The “white wall of silence” is a term that is sometimes used to refer to the perception that doctors usually will not talk about any mistakes that they, or another doctor, have made.
Even as children, we are taught that when we do something that hurts someone, we should apologize. Lawyers and insurers (that represent doctors) usually stopped that cold. Even when the mistake was clear, they were often discouraged from apologizing, just in case they were ever sued.
Times may be changing, albeit slowly. Hospitals and doctors are realizing that a full disclosure and a sincere apology can change everything.
University of Michigan Health System cut the number of pending lawsuits against its hospitals after adopting a full-disclosure policy in 2002. This change reduced the costs of defending against suits from an average of $65,000 per case, to $35,000 per case.
Saying “I’m sorry, this is what I did wrong…” also cut the time it took to resolve cases from three years to about a year.
Under the policy, a hospital investigates suspected errors, and sits down with the patient and the patient’s lawyer to review what happened. If the staff was found to have erred, they apologize and offer a settlement. If the treatment was not in error, the staff meets with the patient to explain why.
But it is working. Now, many trial lawyers in Michigan are not taking marginal medical malpractice cases because of the Health System’s reputation for fairness. Now they tend to believe that if the University of Michigan is saying, “We didn’t make a mistake,” they probably didn’t.
Dr. Jim Bagian, chief of patient safety for the VA explained that this policy has helped in his hospital system. ”Most of the time people sue, they don’t sue to collect damages,” Bagian said. ”They sue because they’re mad. They’re mad about how they were treated after the injury. People want you to admit there was a problem and [want to know] what are you going to do to make sure that it doesn’t happen to someone else.”

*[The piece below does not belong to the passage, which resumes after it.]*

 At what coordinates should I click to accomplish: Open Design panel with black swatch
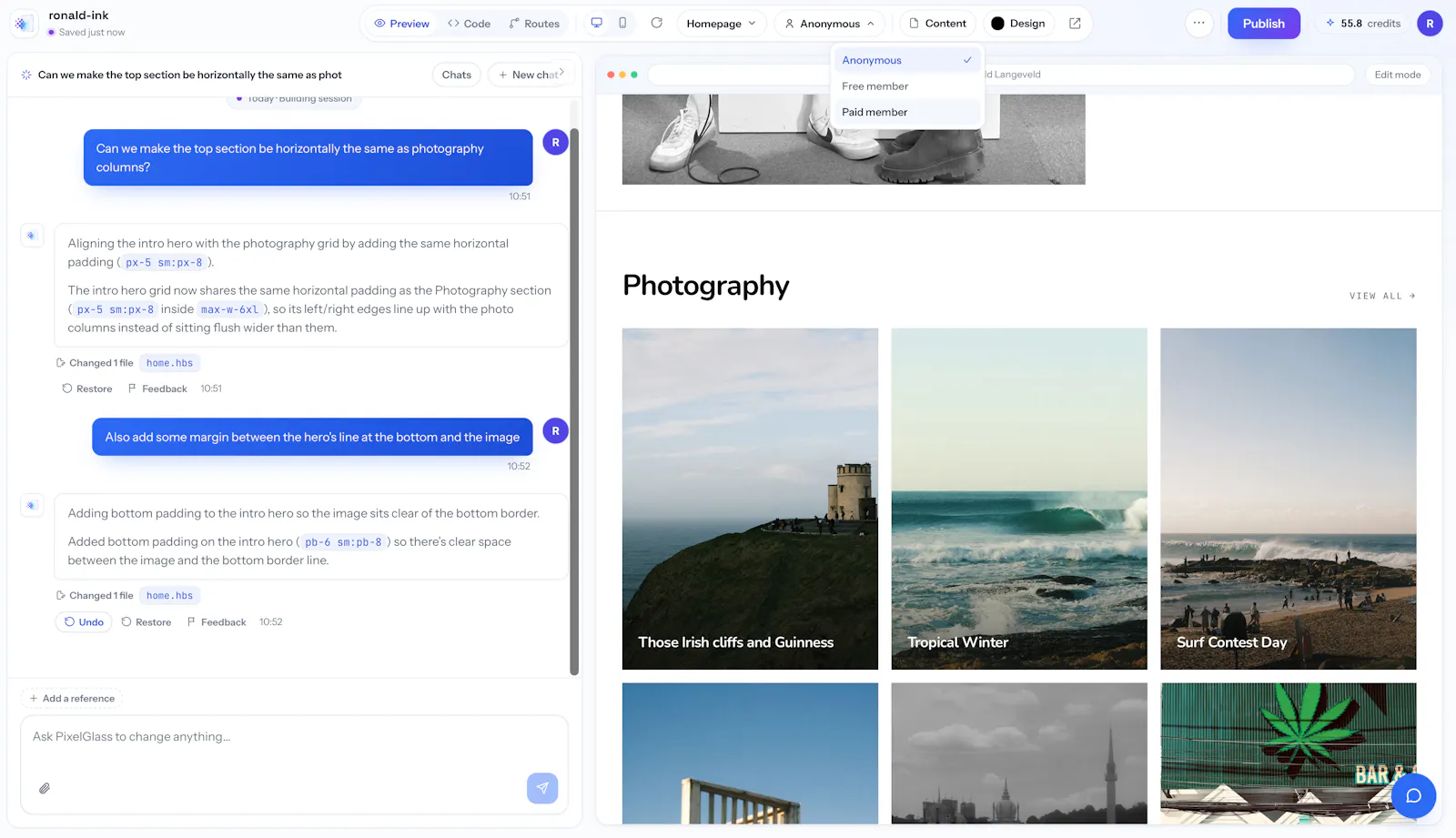1018,24
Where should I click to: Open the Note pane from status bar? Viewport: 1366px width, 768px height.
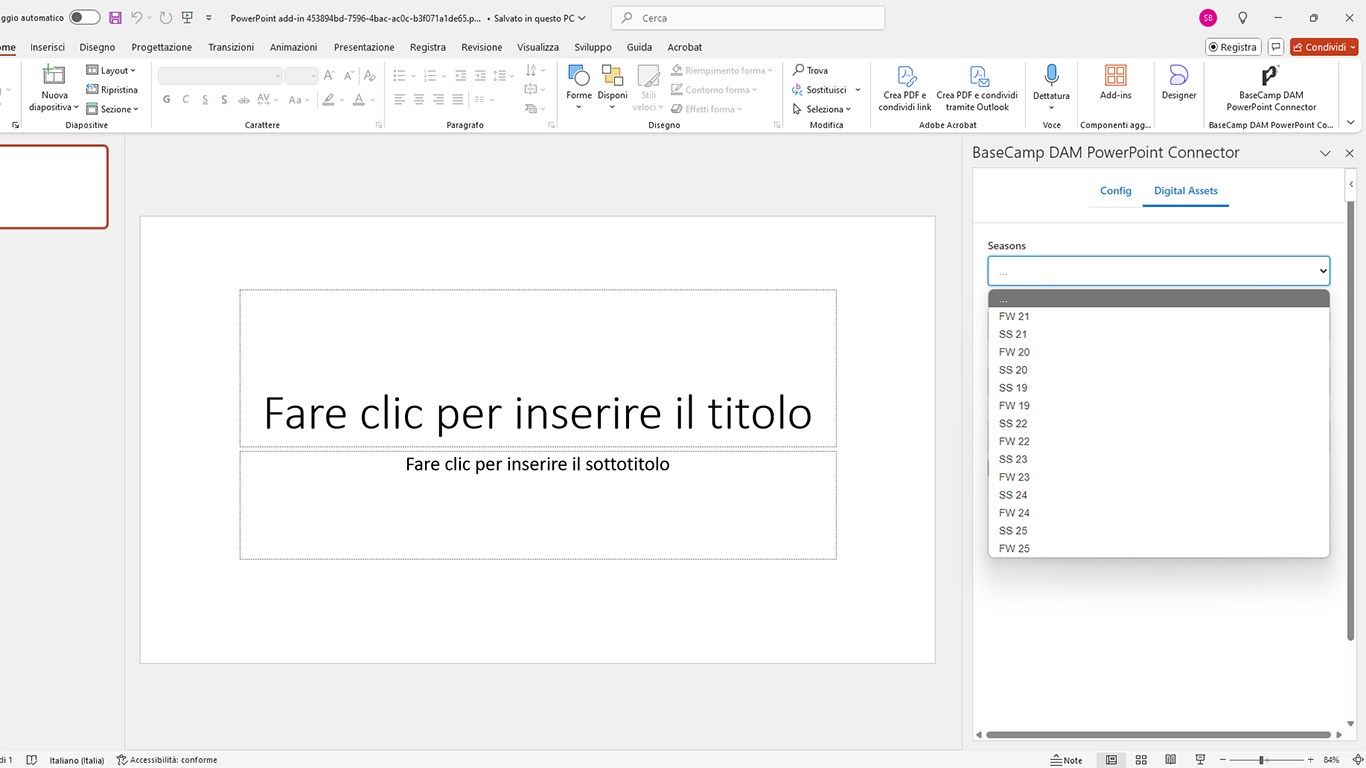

Pennsylvania now has a law that requires hospitals to notify patients within seven days if they made a serious error in their care. It has been their experience that patients don’t quickly sue doctors they like if they have been upfront with them.
However, I will be surprised to see this in Tennessee anytime soon. Instead of this, our TN legislators have capped the amount that a crippled patient may receive in a medical malpractice case!